All provide a Sort function which sorts the data with a quicksort algorithm (O(n log n) on average) but only generic versions have a BinarySearch method, which searches for an element with a bisection search taking O(log n) steps. Be aware that BinarySearch requires the list to be sorted but doesn't make any checks to assert that. It is your responsibility to sort the list before you use this function.

If you need a very quick element lookup, paired with a fast addition and removal, then TDictionary is the solution. It has methods for adding (Add), removing (Remove) and finding a key (ContainsKey and TryGetValue) that, on average, function in a constant time, O(1). Their worst behavior is actually quite bad, O(n), but that will only occur on specially crafted sets of data that you will never see in practical applications.

I've told you before that there's no free lunch and so we can't expect that TDictionary is perfect. The big limitation is that we can't access the elements it is holding in a direct way. In other words, there is no TDictionary[i]. We can walk over all elements in a dictionary by using a for statement, but we can't access any of its elements directly. Another limitation of TDictionary is that it does not preserve the order in which elements were added.

Delphi also offers two simple data structures that mimic standard queue—TQueue<T>—and stack—TStack<T>. Both have very fast O(1) methods for adding and removing the data, but they don't offer any bells and whistles—there is no direct data access, we cannot search for data, and so on. We can only insert (Enqueue in queue or Push in stack) and remove (Dequeue and Pop) data.

To help you select the right tool for the job, I have put together a table showing the most important data structures and their most important methods, together with average and (when they differ from the average) worst-case time complexities:

 Data structure Operation Average Worst TStringList Direct access O(1) Add O(1) / O(log n) Insert O(1) Delete O(1) IndexOf O(n) / O(log n) Sort O(n log n) O(n2) TList, TObjectList Direct access O(1) Add O(1) Insert O(1) Delete O(1) Remove O(n) IndexOf O(n) Sort O(n log n) O(n2) TList, TObjectList Direct access O(1) Add O(1) Insert O(1) Delete O(1) Remove O(n) IndexOf O(n) BinarySearch O(log n) Sort O(n log n) O(n2) TDictionary Direct access Not possible Add O(1) O(n) Remove O(1) O(n) TryGetValue O(1) O(n) ContainsKey O(1) O(n) ContainsValue O(n) TQueue Direct access Not possible Enqueue O(1) Dequeue O(1) TStack Direct access Not possible Push O(1) Pop O(1)

The table shows the time complexity of the most important operations on built-in Delphi data structures.

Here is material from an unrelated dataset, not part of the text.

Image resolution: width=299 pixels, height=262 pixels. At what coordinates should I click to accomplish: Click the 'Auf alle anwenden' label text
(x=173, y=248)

Complexity for the worst case is only listed if it differs from the average complexity.

### Data structures in practice

Enough with the theory already! I know that you, like me, prefer to talk through the code. As one program explains more than a thousand words could, I have prepared a simple demo project: RandomWordSearch.

This program functions as a very convoluted random word generator. When started, it will load a list of 370,101 English words from a file. It will also prepare three internal data structures preloaded with these words:

Random word generator

The program shows three buttons to the user. All three run basically the same code. The only difference is the test function which is passed to the centralized word generator as a parameter:

procedure TfrmRandomWordSearch.FindGoodWord(const wordTest: TWordCheckDelegate);
var
word: string;
isWordOK: boolean;
time: TStopwatch;
begin
time := TStopwatch.StartNew;
repeat
word := GenerateWord;
isWordOK := wordTest(word);
until isWordOK or (time.ElapsedMilliseconds > 10000);
if isWordOK then
lbWords.ItemIndex := lbWords.Items.Add(Format('%s (%d ms)', [word, time.ElapsedMilliseconds]))
else
end;

The core of the FindGoodWord method can be easily described:

1. Generate a random word by calling GenerateWord.
2. Call the test function wordTest on that word. If this function returns False, repeat Step 1. Otherwise show the word.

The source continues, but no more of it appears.